Mas a construção da União Europeia foi um processo não democrático, em que políticos não eleitos e burocratas acéfalos impuseram a sua vontade a 500 milhões de almas que se deixaram subjugar. O referendo deste domingo devolve o poder ao povo. Votem sim ou votem não, mas escolham por si o caminho que querem (e, em qualquer dos casos, o futuro não será fácil).

As negociações entre o governo grego, as instituições europeias, os credores e o FMI foram uma alegre trapalhada e um sinistro jogo de sombras. Mas o destino de um povo não se negoceia, escolhe-se. E os gregos têm agora a oportunidade de optar pelo caminho que mais lhes convier, num límpido exercício de soberania popular. É bom que isto sirva de exemplo aos restantes europeus, também manietados por tratados que desconhecem e políticos que os desrespeitam. Não é por acaso que o Sul da Europa está cada vez mais com a esquerda radical e o Norte com a direita xenófoba.

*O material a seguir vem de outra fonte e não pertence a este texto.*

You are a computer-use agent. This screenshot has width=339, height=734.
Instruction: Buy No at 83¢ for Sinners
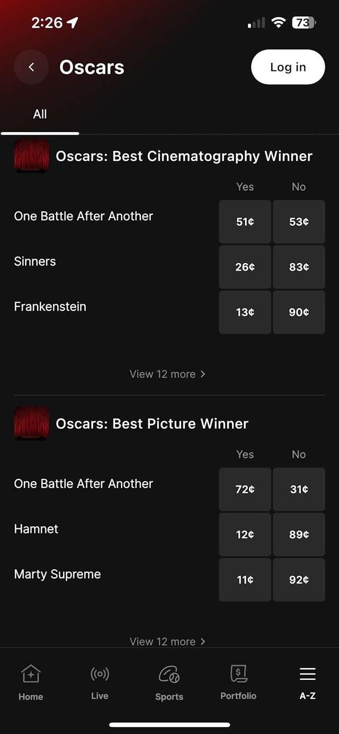tap(299, 267)
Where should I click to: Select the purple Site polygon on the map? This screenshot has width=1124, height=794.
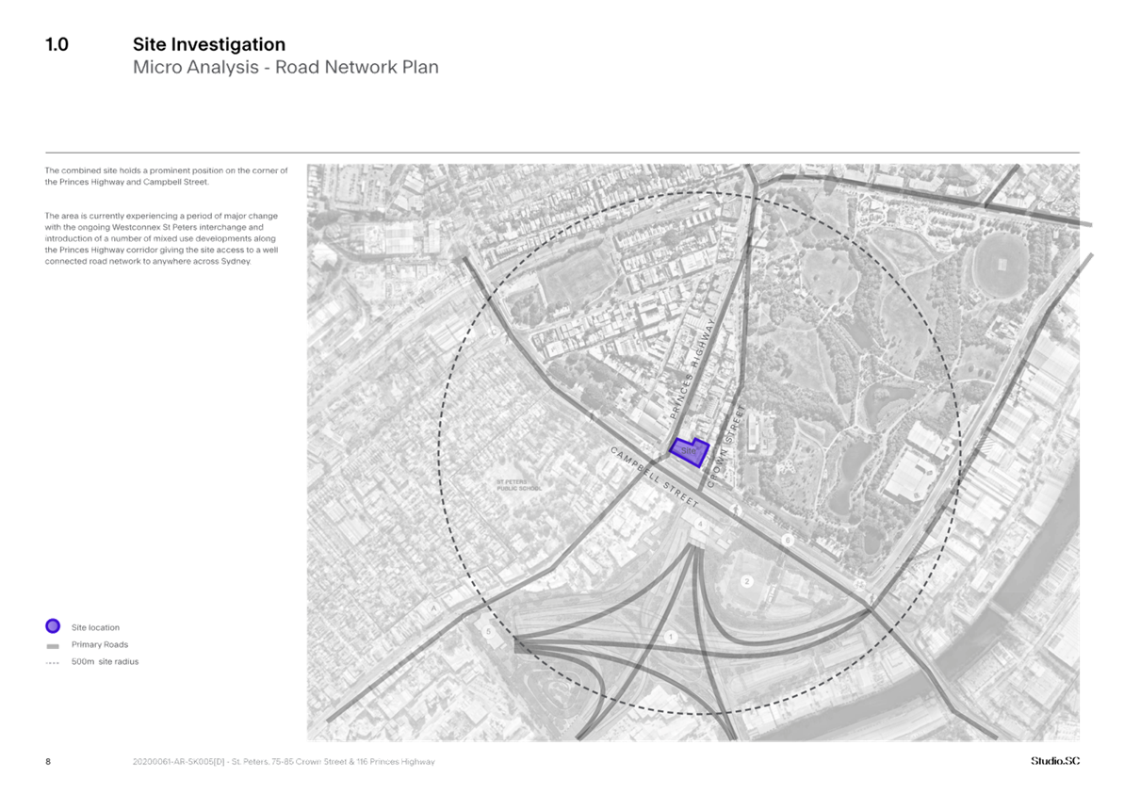coord(688,450)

É porque os partidos do centro desbaratam a confiança dos seus eleitores e permitiram a construção de uma União Europeia que não é eleita por ninguém e se deixou prender por interesses económicos e financeiros que não servem os povos. O défice europeu é, muito antes de orçamental ou financeiro, um défice democrático. A Europa não tem futuro enquanto não a devolverem aos europeus.